Return the lines from the one containing "You are a GUI" through the one containing "Viewport: 1454px width, 986px height.", inclusive, reproducing them character for character from the records below.

_PROVIDED INFORMATION:_
------------------------------------------------------------
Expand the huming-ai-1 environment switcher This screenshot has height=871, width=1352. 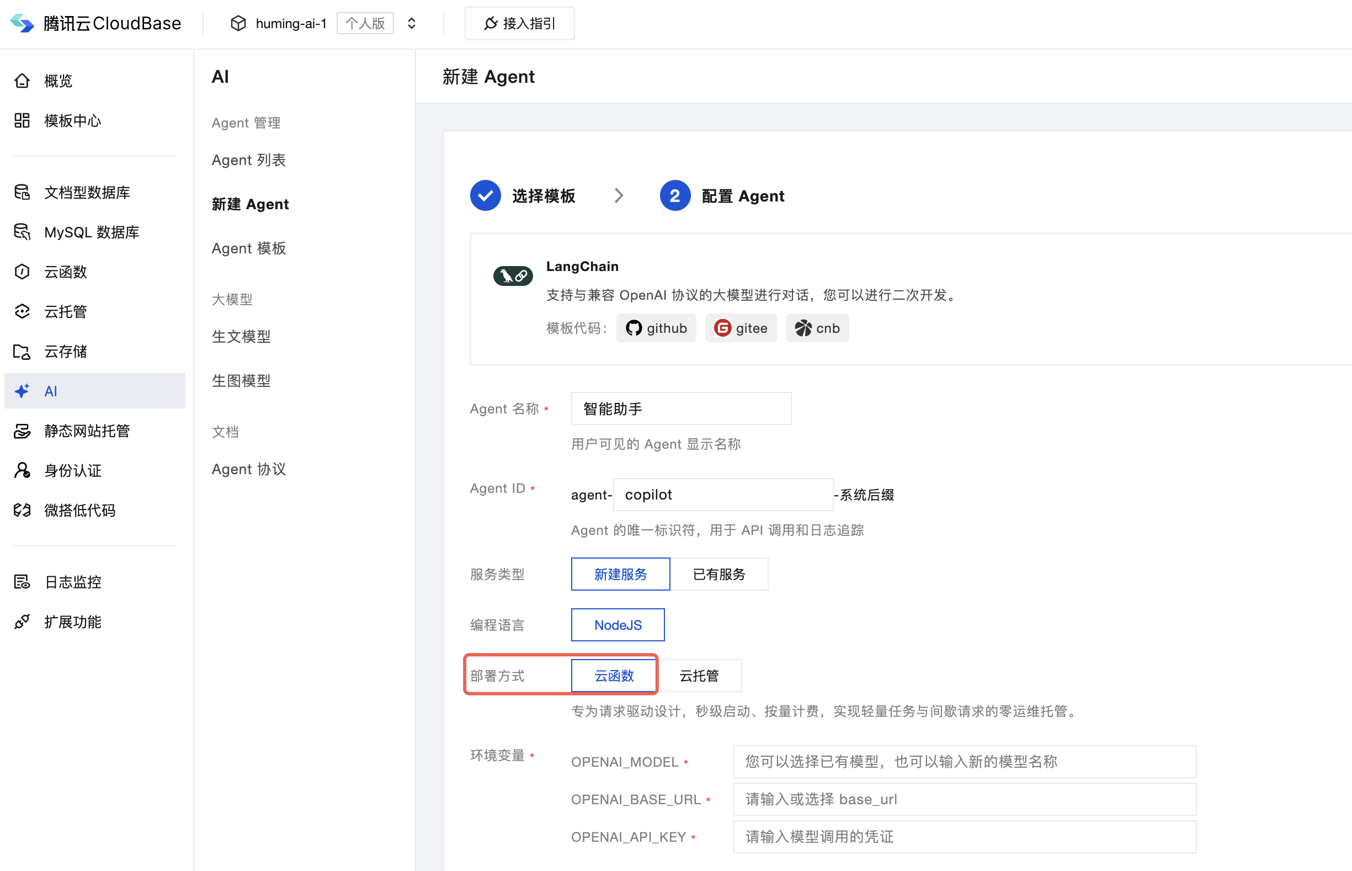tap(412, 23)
------------------------------------------------------------
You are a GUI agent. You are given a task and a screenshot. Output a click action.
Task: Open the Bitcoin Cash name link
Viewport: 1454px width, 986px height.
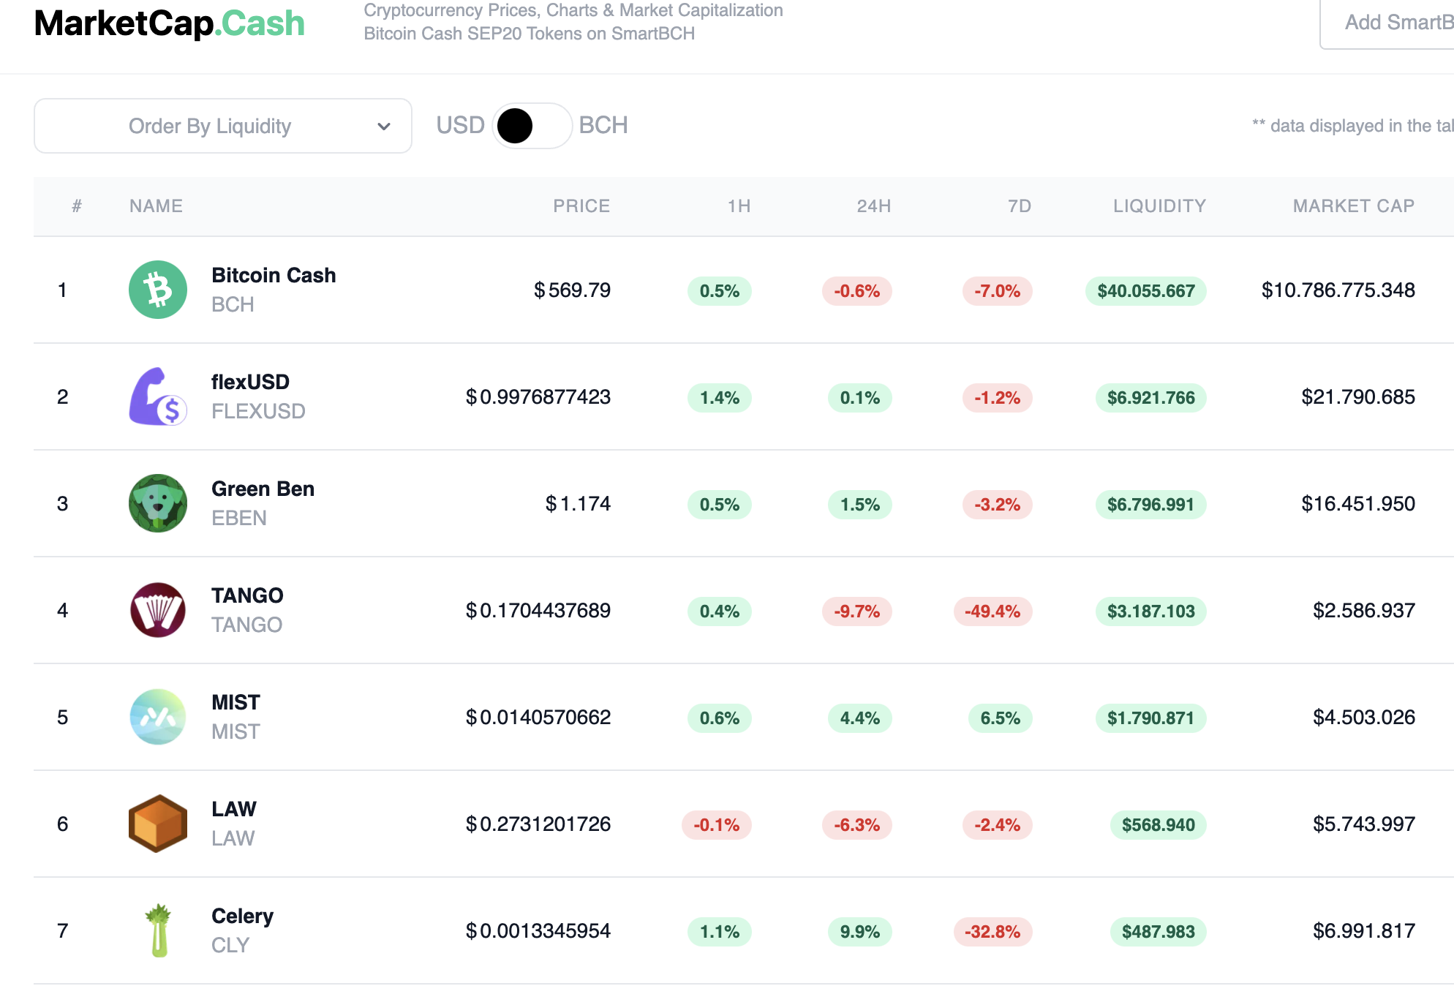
------------------------------------------------------------
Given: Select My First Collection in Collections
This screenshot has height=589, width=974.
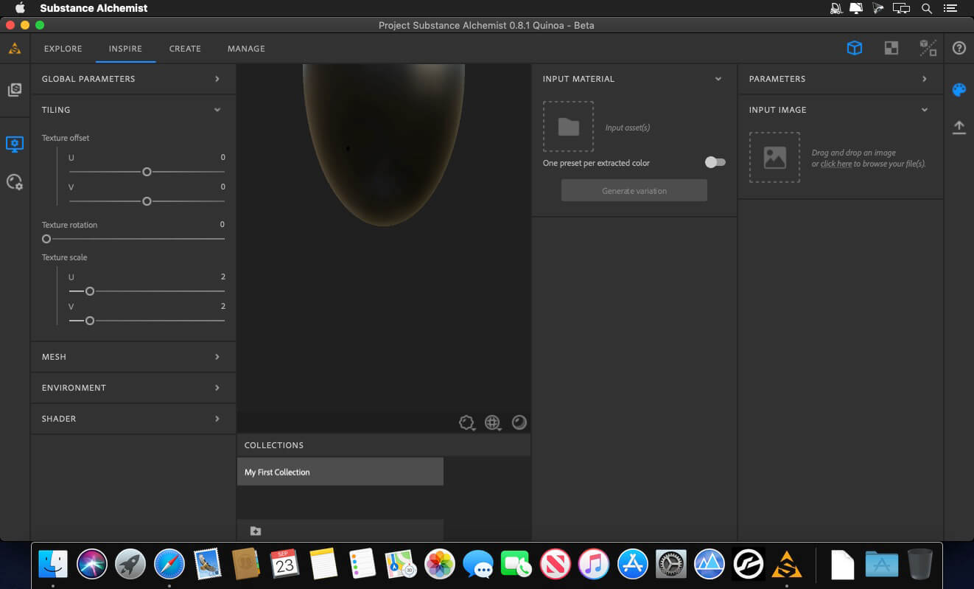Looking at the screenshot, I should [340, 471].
------------------------------------------------------------
_EXERCISE OUTPUT:_
You are a GUI agent. You are given a task and a screenshot. Output a click action.
Task: Open the Bitcoin Cash name link
Viewport: 1454px width, 986px height.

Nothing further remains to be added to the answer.